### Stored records
_ _ _ _ _ _ _
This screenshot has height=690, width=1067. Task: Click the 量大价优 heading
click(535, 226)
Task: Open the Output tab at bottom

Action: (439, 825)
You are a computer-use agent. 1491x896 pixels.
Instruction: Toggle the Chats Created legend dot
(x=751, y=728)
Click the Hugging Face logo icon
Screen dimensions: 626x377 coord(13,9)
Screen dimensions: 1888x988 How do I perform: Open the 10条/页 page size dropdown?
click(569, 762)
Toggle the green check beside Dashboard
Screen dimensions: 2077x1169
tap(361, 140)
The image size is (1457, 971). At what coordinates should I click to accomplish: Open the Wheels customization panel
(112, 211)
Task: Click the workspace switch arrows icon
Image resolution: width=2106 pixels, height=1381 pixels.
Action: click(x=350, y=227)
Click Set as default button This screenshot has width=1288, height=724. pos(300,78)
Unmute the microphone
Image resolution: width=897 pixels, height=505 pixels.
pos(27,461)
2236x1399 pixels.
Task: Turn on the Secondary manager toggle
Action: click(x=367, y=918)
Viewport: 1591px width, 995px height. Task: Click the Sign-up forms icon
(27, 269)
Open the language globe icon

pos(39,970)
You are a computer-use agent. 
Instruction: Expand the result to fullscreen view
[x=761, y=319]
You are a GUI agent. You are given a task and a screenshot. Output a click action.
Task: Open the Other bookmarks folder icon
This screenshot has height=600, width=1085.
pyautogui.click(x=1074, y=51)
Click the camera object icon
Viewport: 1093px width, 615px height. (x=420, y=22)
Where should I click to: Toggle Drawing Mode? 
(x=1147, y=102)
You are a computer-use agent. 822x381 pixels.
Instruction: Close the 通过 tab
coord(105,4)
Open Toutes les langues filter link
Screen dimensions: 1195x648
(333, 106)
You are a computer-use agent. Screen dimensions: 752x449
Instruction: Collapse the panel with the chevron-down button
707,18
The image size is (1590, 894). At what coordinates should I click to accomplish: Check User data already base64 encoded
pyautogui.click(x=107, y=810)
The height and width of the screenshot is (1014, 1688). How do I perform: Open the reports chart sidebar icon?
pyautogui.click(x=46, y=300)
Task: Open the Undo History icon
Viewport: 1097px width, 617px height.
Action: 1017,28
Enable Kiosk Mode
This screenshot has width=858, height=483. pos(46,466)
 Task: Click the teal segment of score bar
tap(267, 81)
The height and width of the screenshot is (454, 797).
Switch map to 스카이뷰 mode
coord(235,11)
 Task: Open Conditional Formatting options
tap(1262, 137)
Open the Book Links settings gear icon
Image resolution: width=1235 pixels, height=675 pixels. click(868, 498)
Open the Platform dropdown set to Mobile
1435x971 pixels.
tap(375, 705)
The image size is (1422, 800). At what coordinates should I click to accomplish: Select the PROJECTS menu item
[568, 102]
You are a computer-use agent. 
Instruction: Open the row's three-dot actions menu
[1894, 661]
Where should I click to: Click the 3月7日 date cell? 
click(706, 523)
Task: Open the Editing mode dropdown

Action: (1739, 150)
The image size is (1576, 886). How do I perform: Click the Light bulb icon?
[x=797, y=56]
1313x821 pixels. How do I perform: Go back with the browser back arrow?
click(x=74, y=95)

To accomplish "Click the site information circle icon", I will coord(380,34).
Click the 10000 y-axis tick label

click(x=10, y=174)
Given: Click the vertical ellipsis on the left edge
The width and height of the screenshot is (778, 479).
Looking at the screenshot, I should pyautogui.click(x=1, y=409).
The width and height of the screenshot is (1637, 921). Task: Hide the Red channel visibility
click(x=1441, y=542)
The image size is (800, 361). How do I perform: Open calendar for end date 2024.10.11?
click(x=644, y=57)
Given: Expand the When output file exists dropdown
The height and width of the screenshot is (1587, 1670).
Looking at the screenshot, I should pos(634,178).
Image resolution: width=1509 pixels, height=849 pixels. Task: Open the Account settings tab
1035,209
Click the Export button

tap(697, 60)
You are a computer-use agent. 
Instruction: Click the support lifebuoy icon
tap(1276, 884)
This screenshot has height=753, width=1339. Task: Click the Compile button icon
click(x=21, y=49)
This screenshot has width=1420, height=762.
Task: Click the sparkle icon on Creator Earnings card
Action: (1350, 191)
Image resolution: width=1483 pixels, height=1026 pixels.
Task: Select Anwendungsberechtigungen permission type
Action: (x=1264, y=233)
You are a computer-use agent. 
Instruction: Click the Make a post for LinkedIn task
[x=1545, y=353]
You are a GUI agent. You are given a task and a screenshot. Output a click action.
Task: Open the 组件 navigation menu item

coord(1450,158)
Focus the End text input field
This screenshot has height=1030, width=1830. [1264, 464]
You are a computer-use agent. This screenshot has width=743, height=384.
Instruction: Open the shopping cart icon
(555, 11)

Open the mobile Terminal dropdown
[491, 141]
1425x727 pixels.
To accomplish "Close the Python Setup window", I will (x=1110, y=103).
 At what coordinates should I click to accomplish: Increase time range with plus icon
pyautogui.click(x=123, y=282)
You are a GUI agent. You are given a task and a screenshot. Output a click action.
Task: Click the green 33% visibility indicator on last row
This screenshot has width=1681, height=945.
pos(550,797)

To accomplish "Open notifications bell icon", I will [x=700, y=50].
_ _ _ _ _ _ _
### WHAT TO DO
Repeat the records verbatim, every one of them.

### RESULT OF THE EXERCISE
This screenshot has height=690, width=1067. Task: Click the 量大价优 heading
click(535, 226)
Task: Open the Output tab at bottom

Action: (439, 825)
You are a computer-use agent. 1491x896 pixels.
Instruction: Toggle the Chats Created legend dot
(x=751, y=728)
Click the Hugging Face logo icon
Screen dimensions: 626x377 coord(13,9)
Screen dimensions: 1888x988 How do I perform: Open the 10条/页 page size dropdown?
click(569, 762)
Toggle the green check beside Dashboard
Screen dimensions: 2077x1169
tap(361, 140)
The image size is (1457, 971). At what coordinates should I click to accomplish: Open the Wheels customization panel
(112, 211)
Task: Click the workspace switch arrows icon
Image resolution: width=2106 pixels, height=1381 pixels.
Action: click(x=350, y=227)
Click Set as default button This screenshot has width=1288, height=724. pos(300,78)
Unmute the microphone
Image resolution: width=897 pixels, height=505 pixels.
pos(27,461)
2236x1399 pixels.
Task: Turn on the Secondary manager toggle
Action: click(x=367, y=918)
Viewport: 1591px width, 995px height. Task: Click the Sign-up forms icon
(27, 269)
Open the language globe icon

pos(39,970)
You are a computer-use agent. 
Instruction: Expand the result to fullscreen view
[x=761, y=319]
You are a GUI agent. You are given a task and a screenshot. Output a click action.
Task: Open the Other bookmarks folder icon
This screenshot has height=600, width=1085.
pyautogui.click(x=1074, y=51)
Click the camera object icon
Viewport: 1093px width, 615px height. (x=420, y=22)
Where should I click to: Toggle Drawing Mode? 
(x=1147, y=102)
You are a computer-use agent. 822x381 pixels.
Instruction: Close the 通过 tab
coord(105,4)
Open Toutes les langues filter link
Screen dimensions: 1195x648
(333, 106)
You are a computer-use agent. Screen dimensions: 752x449
Instruction: Collapse the panel with the chevron-down button
707,18
The image size is (1590, 894). At what coordinates should I click to accomplish: Check User data already base64 encoded
pyautogui.click(x=107, y=810)
The height and width of the screenshot is (1014, 1688). How do I perform: Open the reports chart sidebar icon?
pyautogui.click(x=46, y=300)
Task: Open the Undo History icon
Viewport: 1097px width, 617px height.
Action: 1017,28
Enable Kiosk Mode
This screenshot has width=858, height=483. pos(46,466)
 Task: Click the teal segment of score bar
tap(267, 81)
The height and width of the screenshot is (454, 797).
Switch map to 스카이뷰 mode
coord(235,11)
 Task: Open Conditional Formatting options
tap(1262, 137)
Open the Book Links settings gear icon
Image resolution: width=1235 pixels, height=675 pixels. click(868, 498)
Open the Platform dropdown set to Mobile
1435x971 pixels.
tap(375, 705)
The image size is (1422, 800). At what coordinates should I click to accomplish: Select the PROJECTS menu item
[568, 102]
You are a computer-use agent. 
Instruction: Open the row's three-dot actions menu
[1894, 661]
Where should I click to: Click the 3月7日 date cell? 
click(706, 523)
Task: Open the Editing mode dropdown

Action: (1739, 150)
The image size is (1576, 886). How do I perform: Click the Light bulb icon?
[x=797, y=56]
1313x821 pixels. How do I perform: Go back with the browser back arrow?
click(x=74, y=95)

To accomplish "Click the site information circle icon", I will coord(380,34).
Click the 10000 y-axis tick label

click(x=10, y=174)
Given: Click the vertical ellipsis on the left edge
The width and height of the screenshot is (778, 479).
Looking at the screenshot, I should pyautogui.click(x=1, y=409).
The width and height of the screenshot is (1637, 921). Task: Hide the Red channel visibility
click(x=1441, y=542)
The image size is (800, 361). How do I perform: Open calendar for end date 2024.10.11?
click(x=644, y=57)
Given: Expand the When output file exists dropdown
The height and width of the screenshot is (1587, 1670).
Looking at the screenshot, I should pos(634,178).
Image resolution: width=1509 pixels, height=849 pixels. Task: Open the Account settings tab
1035,209
Click the Export button

tap(697, 60)
You are a computer-use agent. 
Instruction: Click the support lifebuoy icon
tap(1276, 884)
This screenshot has height=753, width=1339. Task: Click the Compile button icon
click(x=21, y=49)
This screenshot has width=1420, height=762.
Task: Click the sparkle icon on Creator Earnings card
Action: (1350, 191)
Image resolution: width=1483 pixels, height=1026 pixels.
Task: Select Anwendungsberechtigungen permission type
Action: (x=1264, y=233)
You are a computer-use agent. 
Instruction: Click the Make a post for LinkedIn task
[x=1545, y=353]
You are a GUI agent. You are given a task and a screenshot. Output a click action.
Task: Open the 组件 navigation menu item

coord(1450,158)
Focus the End text input field
This screenshot has height=1030, width=1830. [1264, 464]
You are a computer-use agent. This screenshot has width=743, height=384.
Instruction: Open the shopping cart icon
(555, 11)

Open the mobile Terminal dropdown
[491, 141]
1425x727 pixels.
To accomplish "Close the Python Setup window", I will (x=1110, y=103).
 At what coordinates should I click to accomplish: Increase time range with plus icon
pyautogui.click(x=123, y=282)
You are a GUI agent. You are given a task and a screenshot. Output a click action.
Task: Click the green 33% visibility indicator on last row
This screenshot has width=1681, height=945.
pos(550,797)

To accomplish "Open notifications bell icon", I will [x=700, y=50].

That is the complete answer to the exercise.